___ Passage provided
# Grizzly Machines Compared To Craftex



## Don B (Apr 18, 2014)

There is quit a few post on this forum about Grizzly machine tools, I've never seen a Grizzly machine tool myself but here in Canada we have Busy Bee Tools and they sell the Craftex line of machines, I was wondering if anyone has had experience with both lines of machines and are they a comparable product.)


----------



## Tozguy (Apr 18, 2014)

Can't say that I have owned and operated both but I own a Craftex CT043N and have often referred to Grizzly manuals (G0750G and G4003)for specific info on adjustments, maintenance and parts. The components might vary a little but it seems that they are mechanically identical in many ways.


----------



## road (Apr 18, 2014)

Hi,  from my exp. Craftex is a poor quality toy, I have a b1979c 7x8 lathe . 
It has been a pain in my side for over a year.  done almost every mod that can improve it and I am still not happy with it. 

Oh and BTW Cratex / Busy Bee  are no help at all for customer service. 

parts were cheaper from Grizzly too. 

Just got a South Bend 9 x 23 with V belts to rebuild . 

after that I will  put the craftex up for sale


----------



## dave2176 (Apr 18, 2014)

Tozguy said:


> Can't say that I have owned and operated both but I own a Craftex CT043N and have often referred to Grizzly manuals (G0750G and G4003)for specific info on adjustments, maintenance and parts. The components might vary a little but it seems that they are mechanically identical in many ways.



What is your general opinion on Craftex? I don't own one but do own a Grizzly G4003G and G0755. Both of these are excellent machines for a lacky like me with no formal metal lathe/mill experience.
______
___ Given data
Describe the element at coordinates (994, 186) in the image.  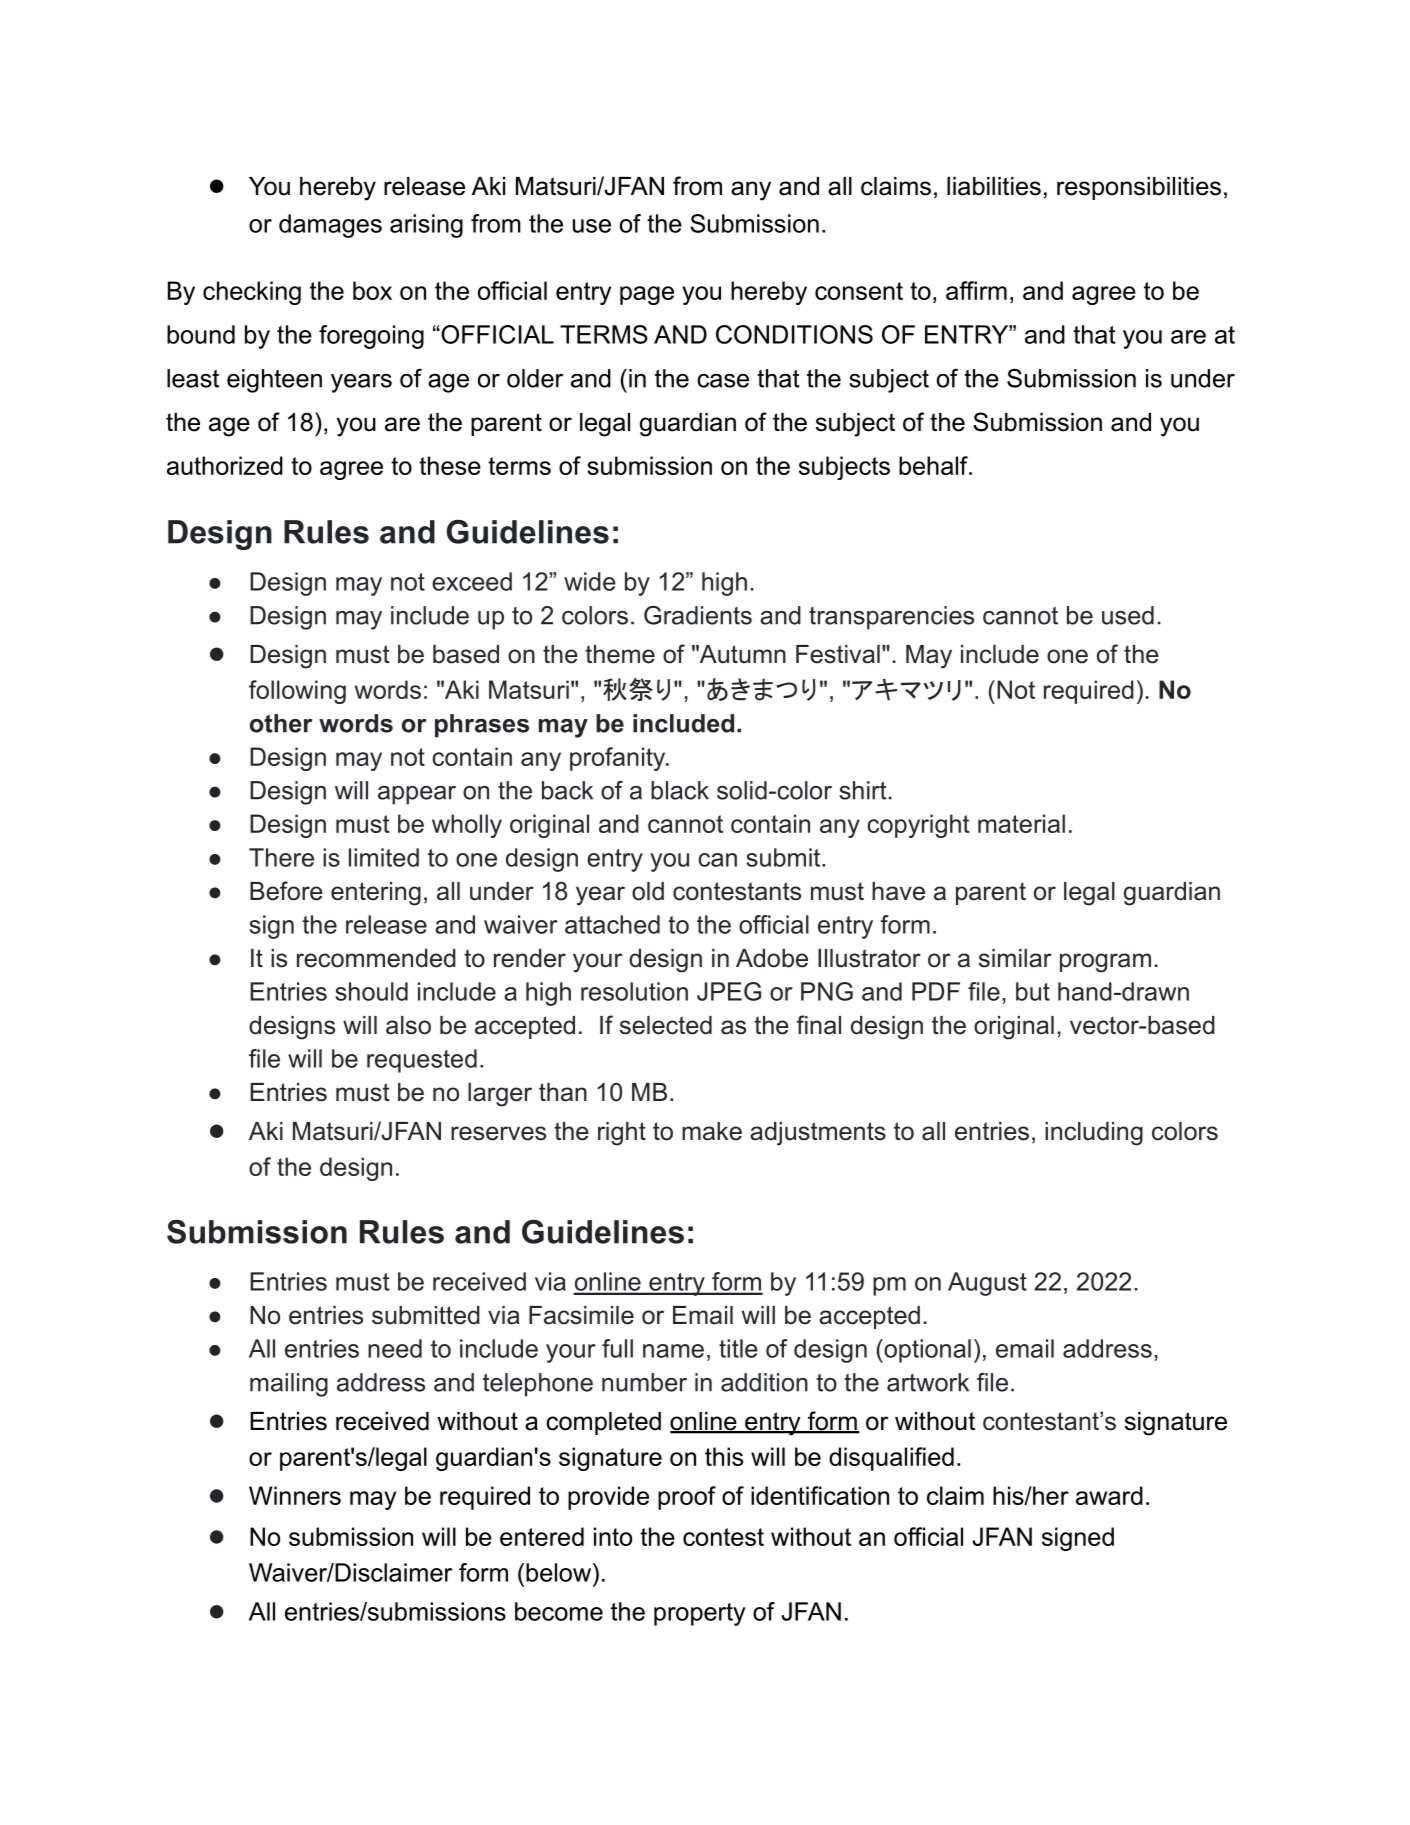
______
- Goal of the exercise
Output a passage of the forum thread word for word, beginning at the words "What is your" and stopping after "metal lathe/mill experience.". The data comes from a separate source and has no connection to the forum thread.

- Answer to this problem
What is your general opinion on Craftex? I don't own one but do own a Grizzly G4003G and G0755. Both of these are excellent machines for a lacky like me with no formal metal lathe/mill experience.